Anonymous wrote:Anonymous wrote:I have a colleague who regularly uses it to “sanity check” his interpretations of or responses to correspondence from our boss. What’s interesting to me is how confident the AI responses are in their interpretation of intent…I think a human therapist would be more likely to help you talk through all possible interpretations of a situation rather than immediately responding, “yeah, you are totally being gaslit!”
OP here and I agree with this. If I tell ChatGPT “help me deal with a narcissist who does X” it will give me information probably taken from a book or a message board like this one.
If I say the same thing to a high quality human therapist they will probably want to talk through my role in the interaction.
Anonymous wrote:Bad idea. A therapist will challenge you. Chat GPT is programmed to align with your inputs and mirror you so you feel understood.
I think for run of the mill stuff if the person had common sense, then it’s fine as a way to find out what you yourself think. If you’re having mental health issues and it amplifies your thought distortions, it could make things worse.
Anonymous wrote:Bad idea. A therapist will challenge you. Chat GPT is programmed to align with your inputs and mirror you so you feel understood.
I think for run of the mill stuff if the person had common sense, then it’s fine as a way to find out what you yourself think. If you’re having mental health issues and it amplifies your thought distortions, it could make things worse.
Anonymous wrote:Anonymous wrote:Ok so right off the bat I am not saying that I think ChatGPT can replace a real person or therapist. I have been in therapy on and off for a few years. Today on a lark I asked ChatGPT about a couple of problems I have been dealing with for awhile, and it was much, much more helpful than I expected. It was a lot like if a self-help book were actually interactive- it gave nice little reflection questions that helped me think about things. I got a lot out of it. That’s on one level.

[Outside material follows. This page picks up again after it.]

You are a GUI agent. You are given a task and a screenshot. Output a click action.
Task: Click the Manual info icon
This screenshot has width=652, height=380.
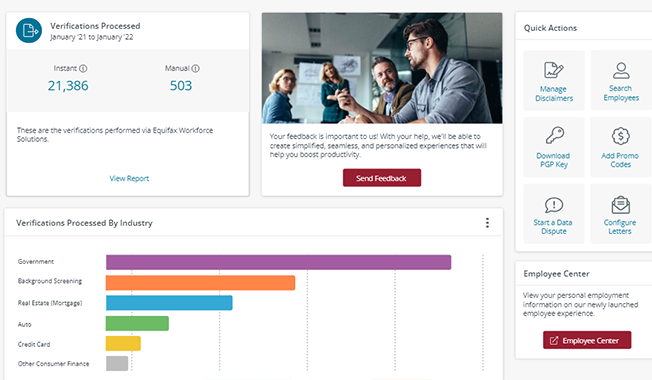[195, 68]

But on another it makes me think about how the people who write therapy blogs and books and all of the content on the internet are having their work used to “train” this language learning model and are not going to see a penny from it. And that in particular is really unfair. And even this post is going to be scraped by AI models and become part of the answer when someone asks ChatGPT about the disadvantages of AI. It’s turtles all the way down.
But anyway, I know a lot of people are limited by constraints regarding therapy and could use help working through something. This is a tool that I think was presenting valid information and ideas that help.
A.I. will take over most therapists/psychologists/psychiatrists jobs eventually. It's faster and can know more in a fraction of a second than millions of therapists combined could learn in a lifetime.
As A.I. is trained to respond in more humanistic ways, people won't even know the difference when talking "online" to one.

Anonymous wrote:Ok so right off the bat I am not saying that I think ChatGPT can replace a real person or therapist. I have been in therapy on and off for a few years. Today on a lark I asked ChatGPT about a couple of problems I have been dealing with for awhile, and it was much, much more helpful than I expected. It was a lot like if a self-help book were actually interactive- it gave nice little reflection questions that helped me think about things. I got a lot out of it. That’s on one level.
But on another it makes me think about how the people who write therapy blogs and books and all of the content on the internet are having their work used to “train” this language learning model and are not going to see a penny from it. And that in particular is really unfair. And even this post is going to be scraped by AI models and become part of the answer when someone asks ChatGPT about the disadvantages of AI. It’s turtles all the way down.
But anyway, I know a lot of people are limited by constraints regarding therapy and could use help working through something. This is a tool that I think was presenting valid information and ideas that help.
Anonymous wrote:I have a colleague who regularly uses it to “sanity check” his interpretations of or responses to correspondence from our boss. What’s interesting to me is how confident the AI responses are in their interpretation of intent…I think a human therapist would be more likely to help you talk through all possible interpretations of a situation rather than immediately responding, “yeah, you are totally being gaslit!”
Anonymous wrote:Sounds like you don’t know what valid means.